** Opening Material for the task block **

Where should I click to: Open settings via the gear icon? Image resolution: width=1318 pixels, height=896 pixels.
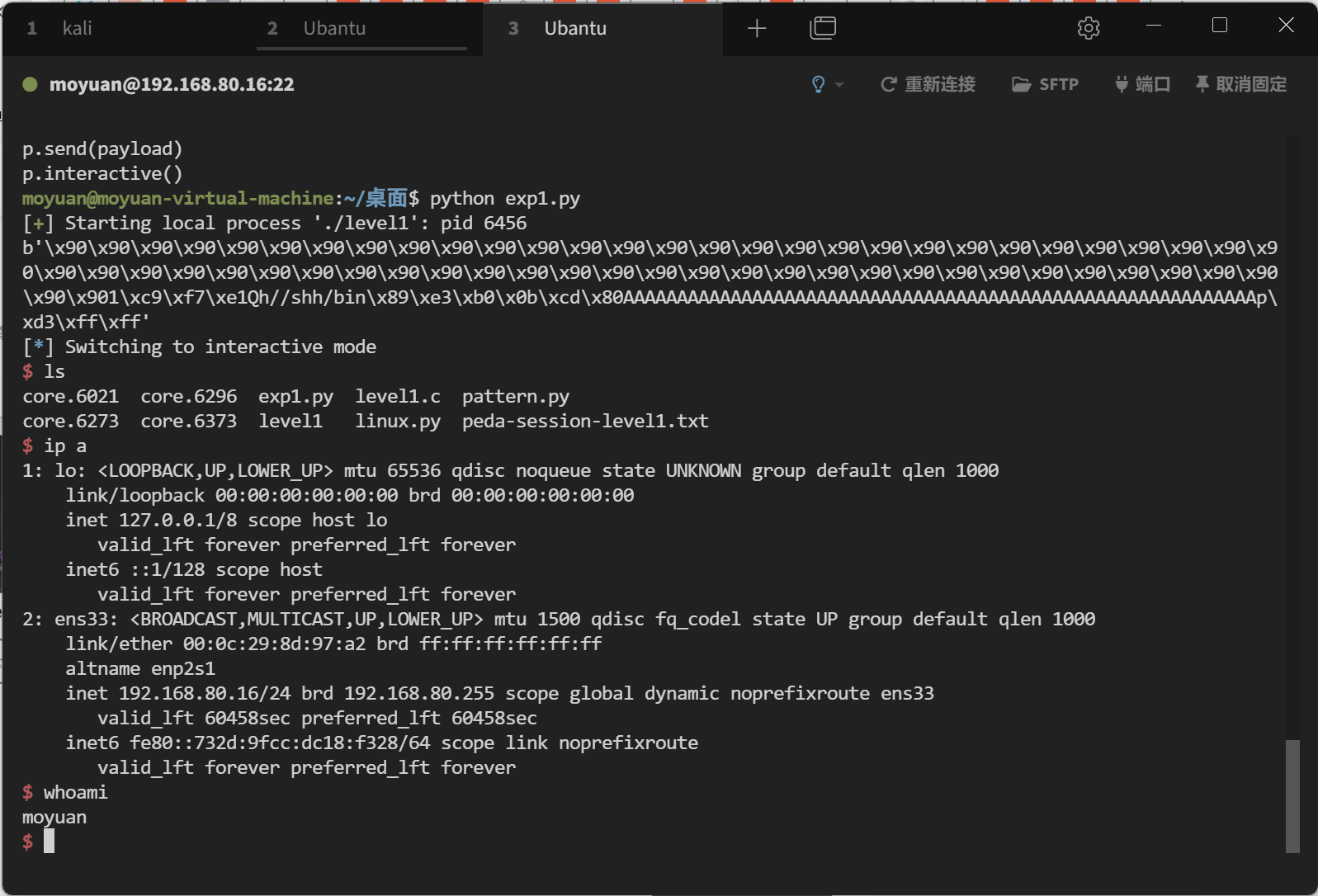pos(1088,28)
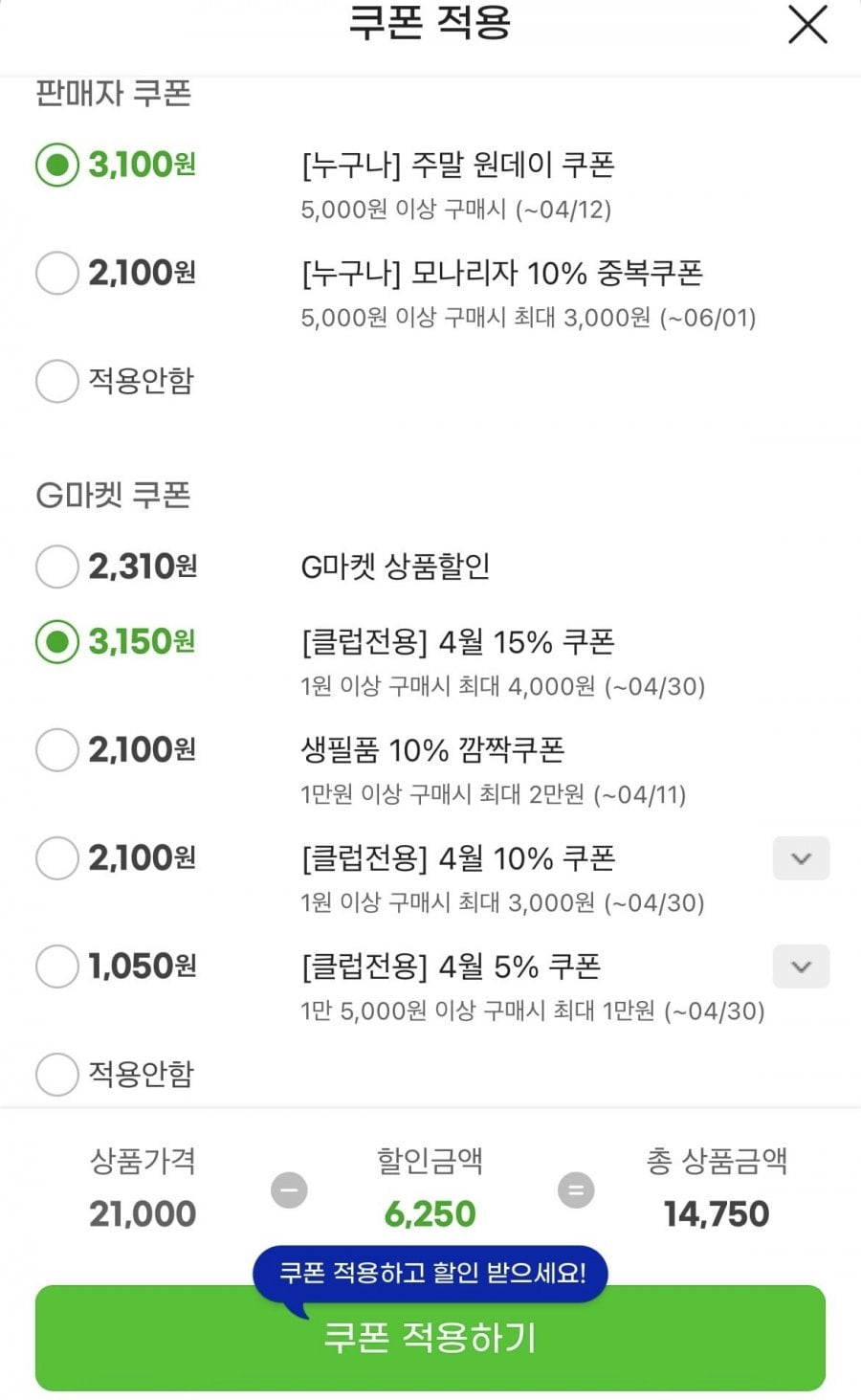Screen dimensions: 861x1400
Task: Select 적용안함 under 판매자 쿠폰
Action: point(56,381)
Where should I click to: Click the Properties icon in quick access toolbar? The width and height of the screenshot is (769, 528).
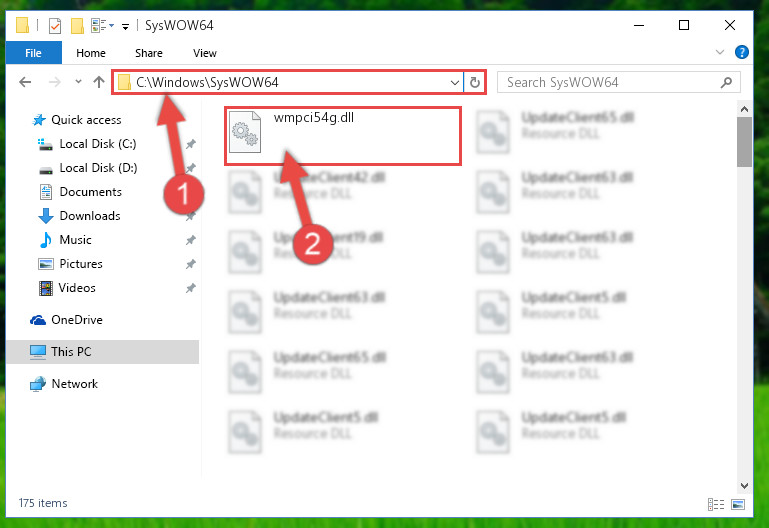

** Closing Material for the task block **

§ **Exercise prompt**: The records above are to be repeated exactly, with the pictures left out.

§ **Reply**:
Where should I click to: Open settings via the gear icon? Image resolution: width=1318 pixels, height=896 pixels.
pos(1088,28)
Screen dimensions: 861x1400
Task: Select 적용안함 under 판매자 쿠폰
Action: point(56,381)
Where should I click to: Click the Properties icon in quick access toolbar? The width and height of the screenshot is (769, 528).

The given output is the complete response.